Welcome to Mother’s Gonna Work it Out – a newsletter not just for mothers with children, but for everyone who cares for anyone.
It was a hot summer’s day when I took Dexter to an art class at a book shop in London’s salubrious Crouch End. With our childminders on holiday, I was seeking opportunities to stimulate his itchy brain with activities beyond visits to the park and eating chips at the pub.
We arrived, excited, and were ushered into an airless room to run smack into a wall of po-faced women with ungenerous mouths and immaculately dressed children. They ignored Dexter when he offered them his little fist to bump, and didn’t say hello to me either. I held him tight on my lap while we waited for the class to start.
The art teacher gave us a cursory greeting but her eyes were trained on this clutch of perfect women and children, apparently regulars at the class. ‘I saw you at the park the other day but didn’t run over to say hi because I’m sure you were probably busy!’ the teacher gushed breathily to the blondest mother, who responded with a suggestion of movement to her expertly painted red lips. It was like being back in school again, watching the outlier trying – and failing – to befriend the cool girls.
Unfortunately, this wasn’t our first encounter with the mean mums. They haunt way too many playgrounds and kids’ events for my liking. Once, at child’s birthday party, I felt to check in with the entertainment after the mother had complained loudly to her friends that she’d gone on for too long. The storyteller, a West End actor and mother of a toddler, wasn’t bothered. She told me she’d been kicked out of baby yoga earlier that week because her son wouldn’t stay on the mat, and another mother had complained. That had been harder to deal with.
Dexter hated art class. Rather than decorate his outline of a giant cupcake like all the other children were doing, he ripped off his apron and stomped paint, glitter and torn-up bits of paper all over the wooden floor. Afterwards, he refused to dance to a Eurovision-style version of the Hokey Cokey, and I did nothing to encourage him. The Housewives of Crouch End watched us from the corner, tutting, while their children did all the movements in time to the music.
The mean mums’ capacity for judgment is vast, yet extremely narrow. If you don’t behave like them, then what you’re doing is wrong. And if your child strays too, then both you and your child are wrong.
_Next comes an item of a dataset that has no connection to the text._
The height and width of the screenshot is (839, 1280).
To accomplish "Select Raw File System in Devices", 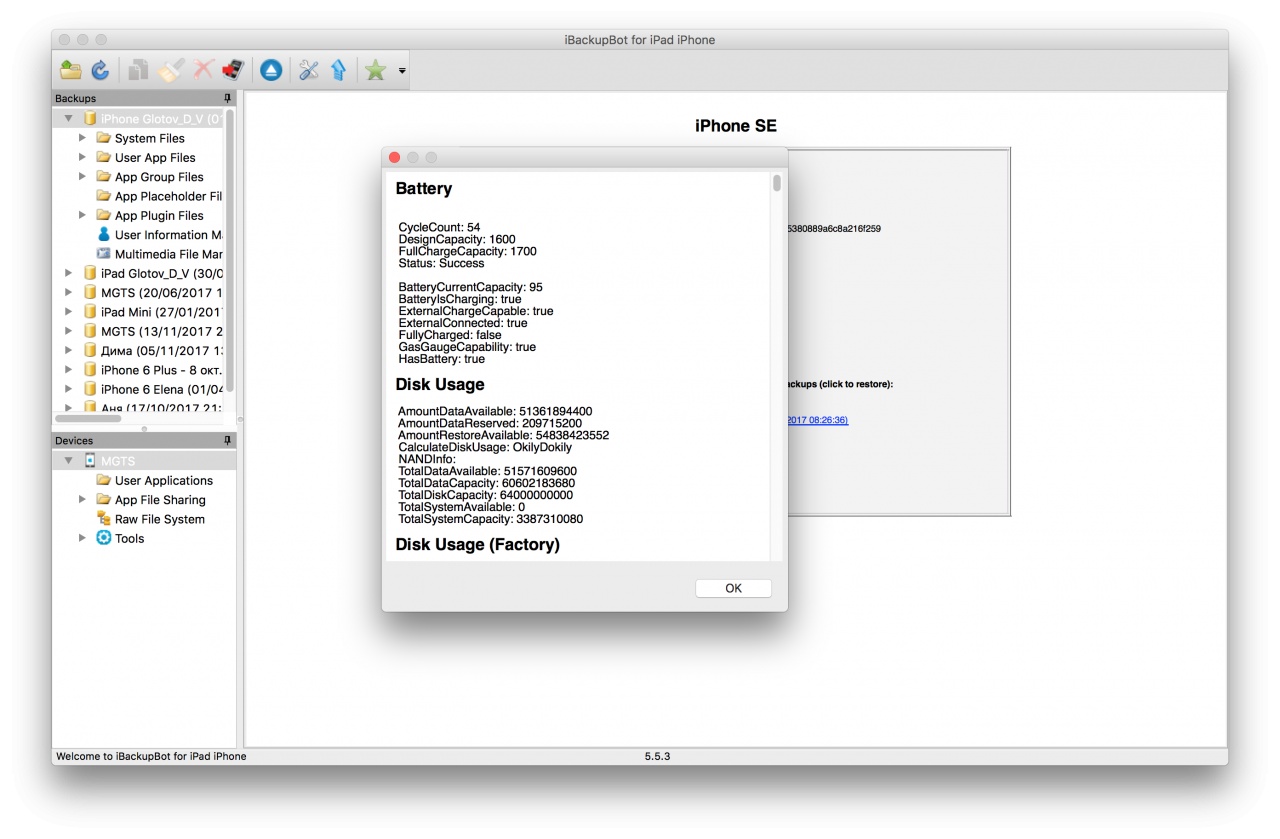I will click(x=159, y=519).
What I’m realising is that you could read every parenting book in the world and still have no clue what you’re doing, which is why a more consistently collegial atmosphere among parents would be so much more helpful.
And when it happens, it feels wonderful. One morning I was at a local park after a night out and hadn’t yet had a coffee, and Dexter took a tumble in the sandpit. I was a few steps away but, according to the hoverers right at the perimeter, I was being neglectful.
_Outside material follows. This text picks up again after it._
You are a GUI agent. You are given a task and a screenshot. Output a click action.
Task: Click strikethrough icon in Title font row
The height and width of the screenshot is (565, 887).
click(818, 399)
’Whose is this?’ one asked sharply, pointing at my son. ‘This is mine,’ I responded, picking him up and brushing him off.
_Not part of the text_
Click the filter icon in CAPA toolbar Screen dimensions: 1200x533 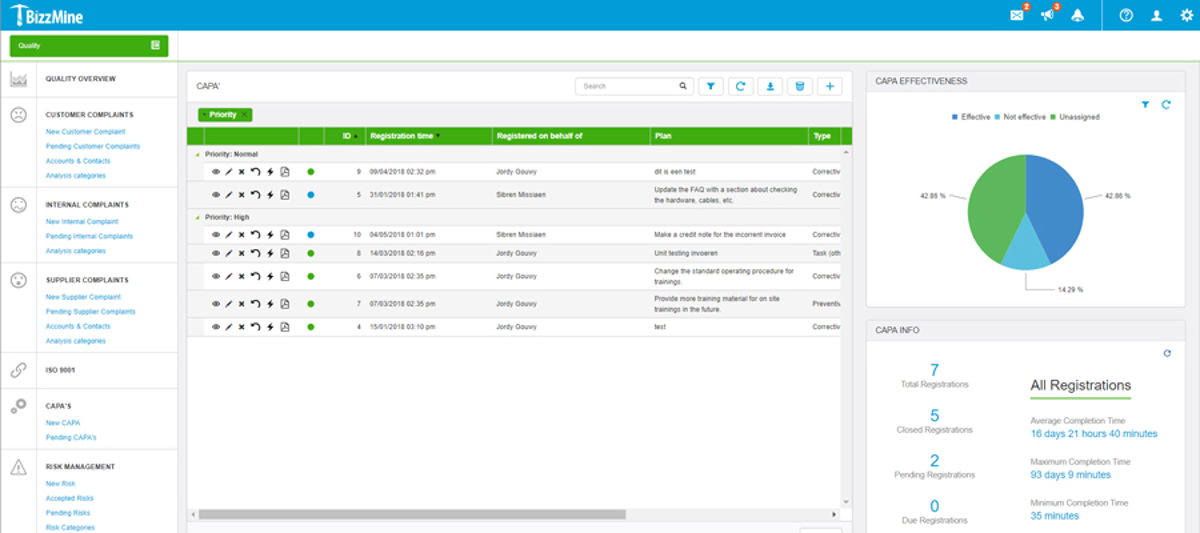tap(710, 87)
I looked up to let them know all was well, and found them whispering conspiratorially and shooting me intermittent evil glances.
I came dangerously close to getting Tourette’s syndrome that morning, but was saved by the kind eyes of a mum who was sitting on a bench while her son played in the sandpit. She beckoned me over with a tilt of her chin and told me that her son had come down a slide too fast the other day and bust his nose, and a posse of mean mums had moved away from her like she was diseased, rather then offering to help.
I admitted I had a hangover and she told me she wished she had a hangover, and described, in minute detail, the precise drink she’d have when she could, down to the clinking sound the ice would make on the side of the frosted glass.
I see this mum frequently now – we’d be friends even if we didn’t have children. The same goes goes for other lovely parents and carers I’ve met on buses, in playgrounds, and while changing explosive nappies at art galleries. The joy of these encounters is that you go deep pretty quickly, forming a connection in a world where, frequently, you feel lost at sea.
Perhaps I need to be kinder to the mean mums. For them, being confronted by disorder is like tugging at a loose thread for it all to unravel. Seeing Dexter roam free, and me allowing him this space to explore, is too confronting for them. Not to say that I’ll make him dance to terrible music next time, but I could endeavour to be a little less judgmental myself.
I can picture those mean mums perfectly. Shudder. Good job running about and spraying glitter, Dexter – it was precisely the right reaction.